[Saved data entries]
*****
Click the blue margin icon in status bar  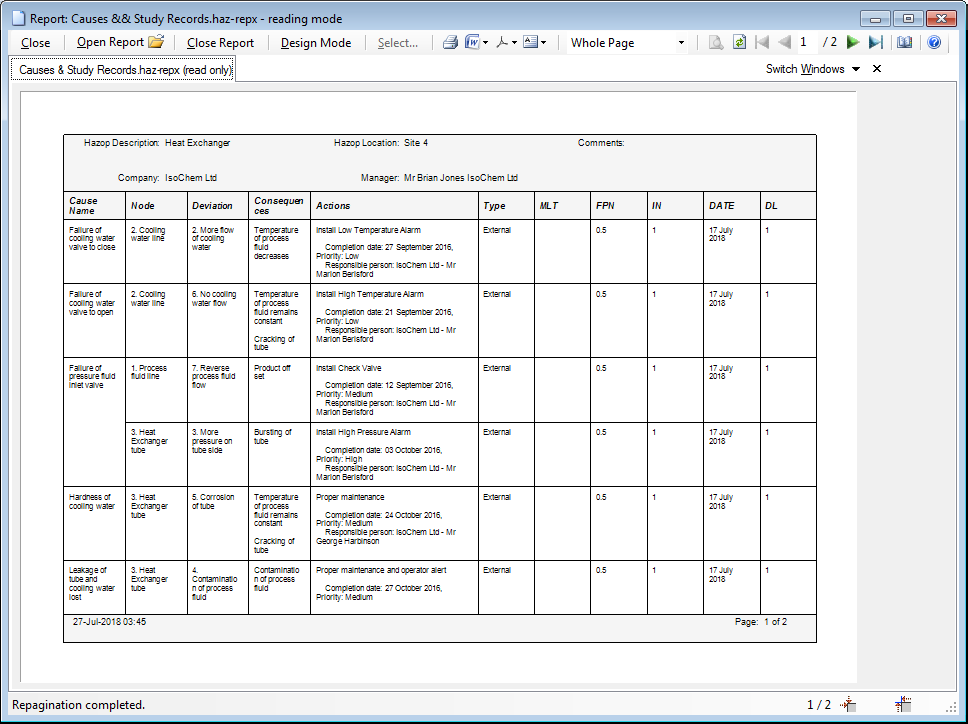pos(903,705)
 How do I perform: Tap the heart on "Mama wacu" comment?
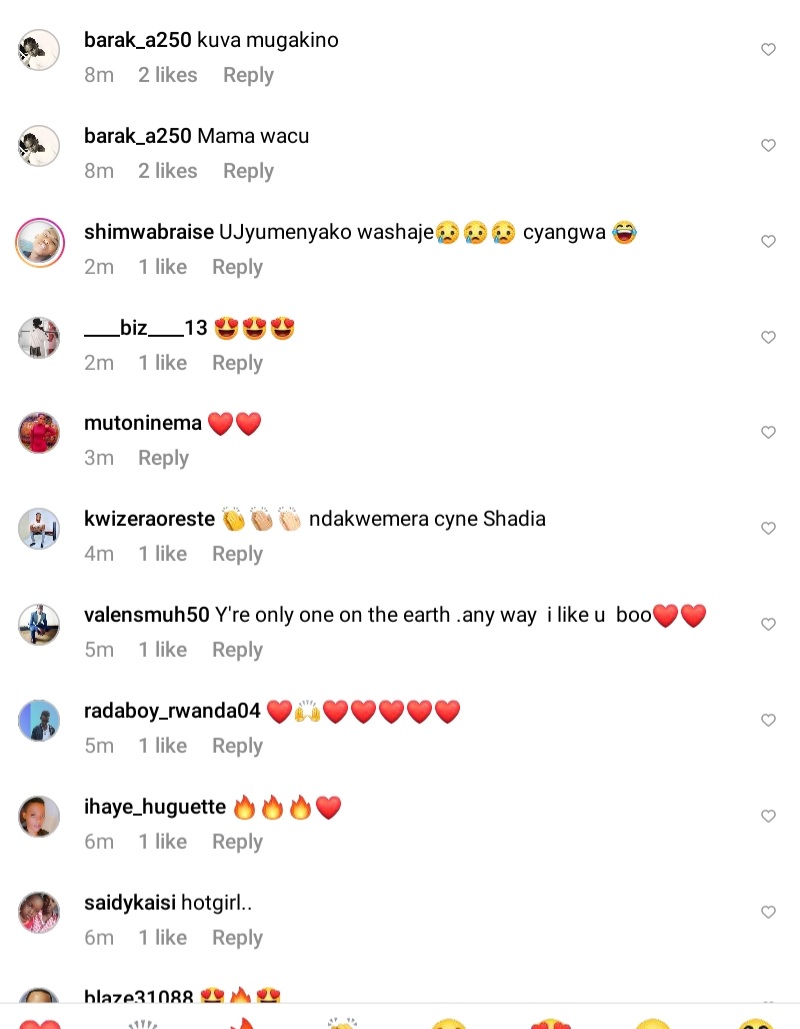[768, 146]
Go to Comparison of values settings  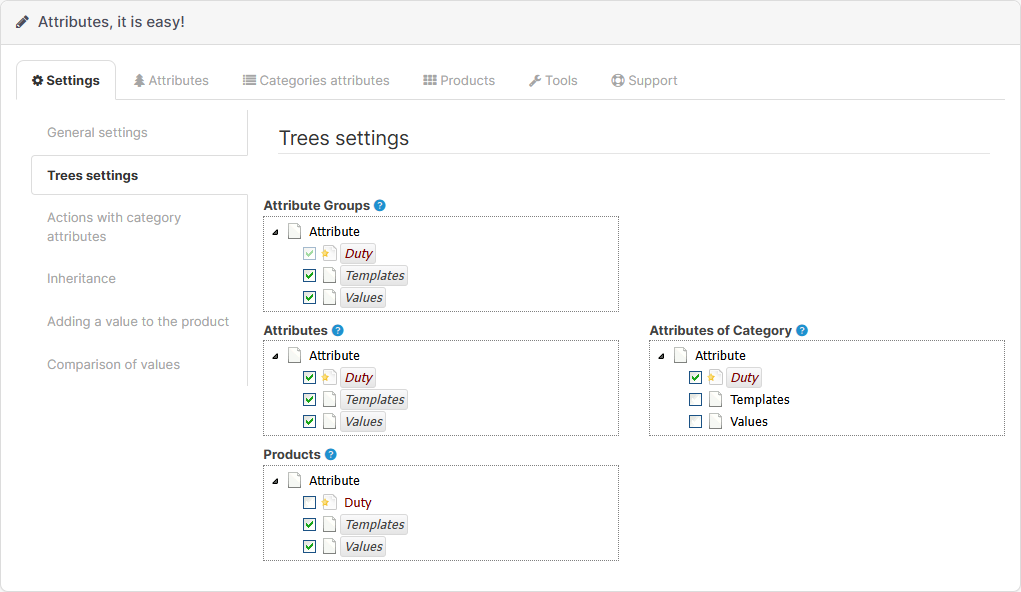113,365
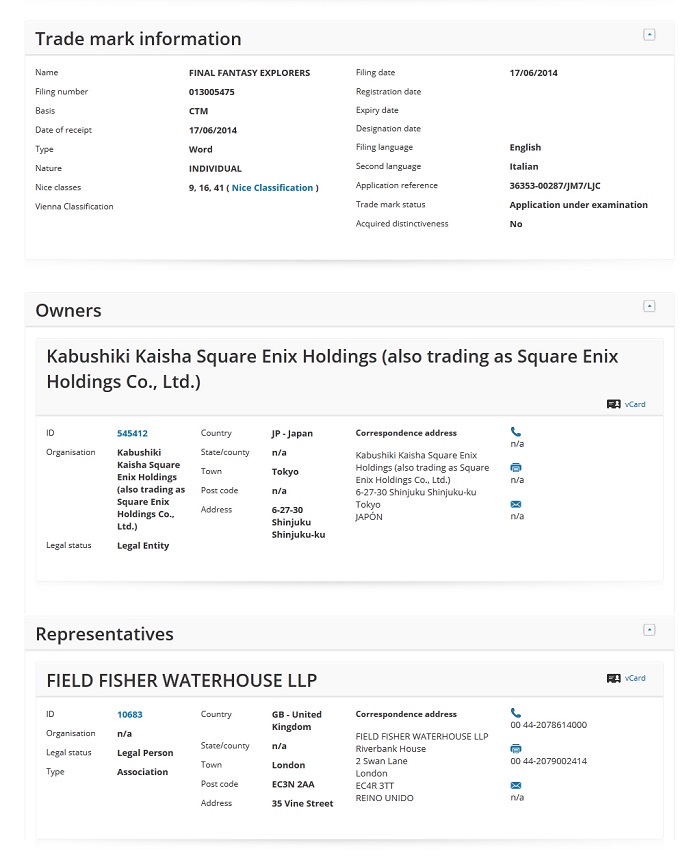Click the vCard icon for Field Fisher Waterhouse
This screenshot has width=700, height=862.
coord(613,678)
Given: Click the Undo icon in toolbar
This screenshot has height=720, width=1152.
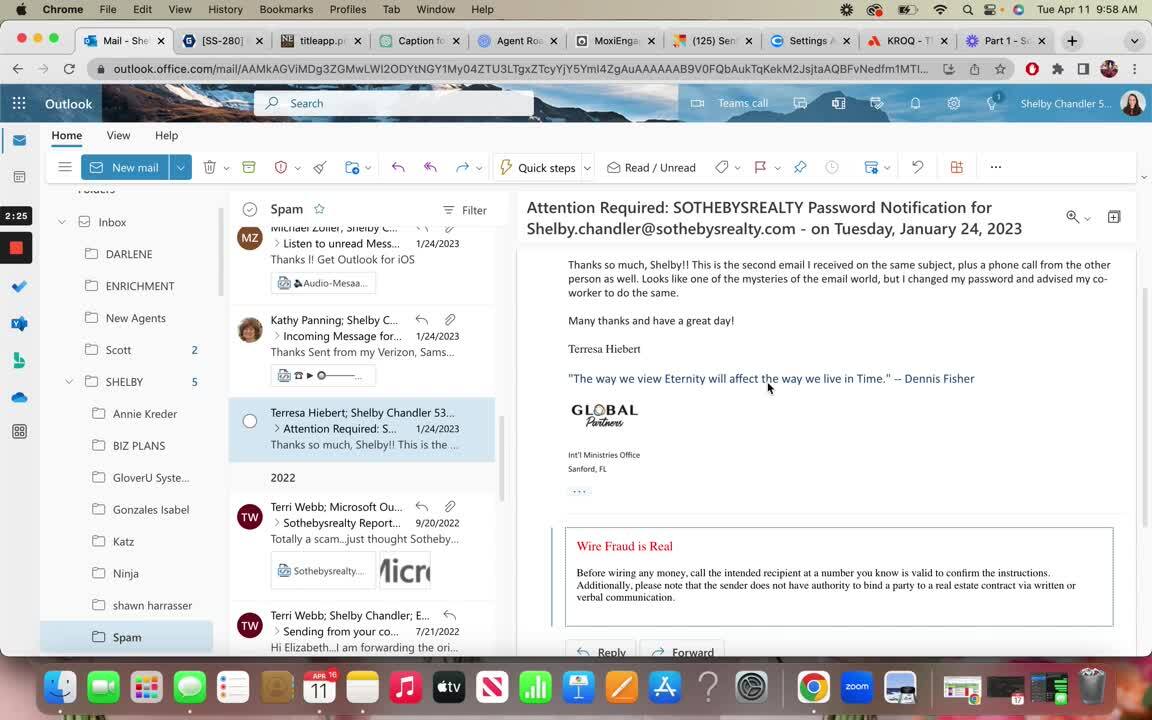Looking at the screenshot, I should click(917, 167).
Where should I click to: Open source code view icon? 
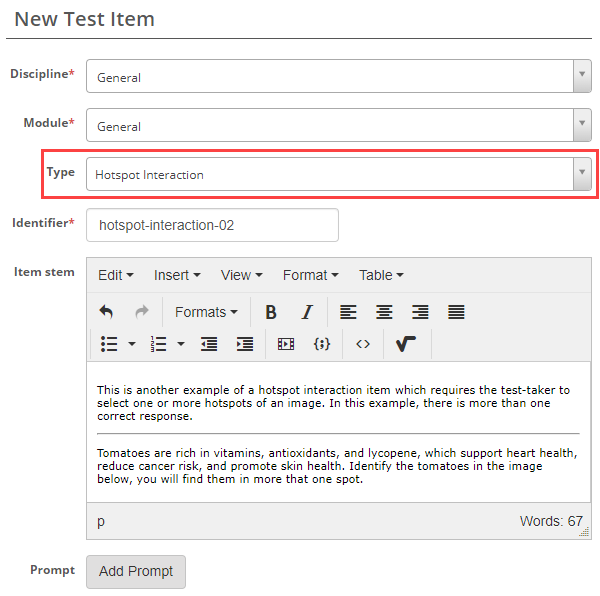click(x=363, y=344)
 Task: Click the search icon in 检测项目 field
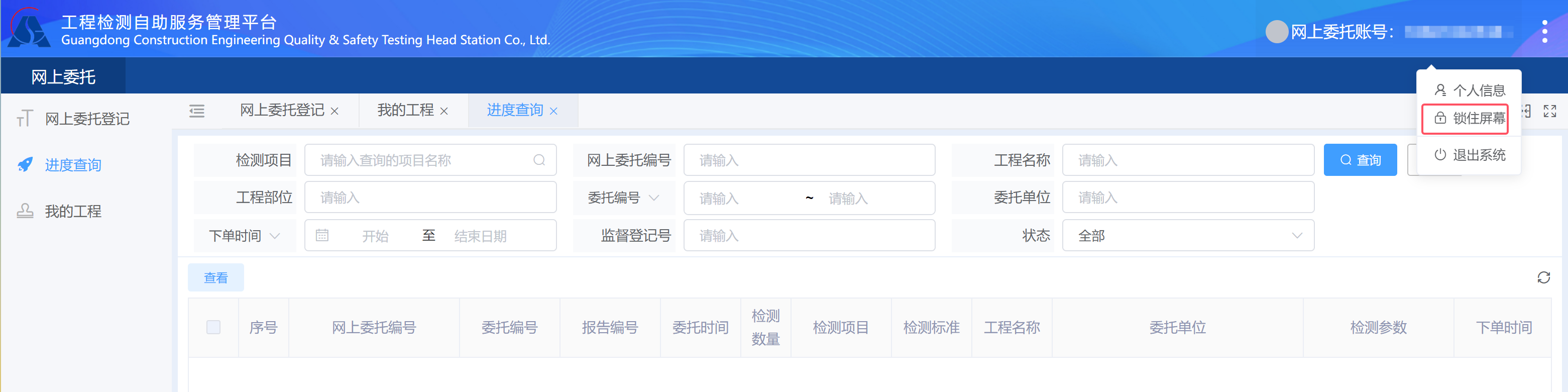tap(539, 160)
*****
**WORK TO COMPLETE**:
Extract, character for character, every line from the one that holds "This screenshot has height=720, width=1152." through the end of the entries above. Include both boundary lines and no pictures.

**TASK RESPONSE**:
This screenshot has height=720, width=1152.
Looking at the screenshot, I should click(917, 167).
Where should I click to: Open source code view icon? 
click(x=363, y=344)
 Task: Click the search icon in 检测项目 field
tap(539, 160)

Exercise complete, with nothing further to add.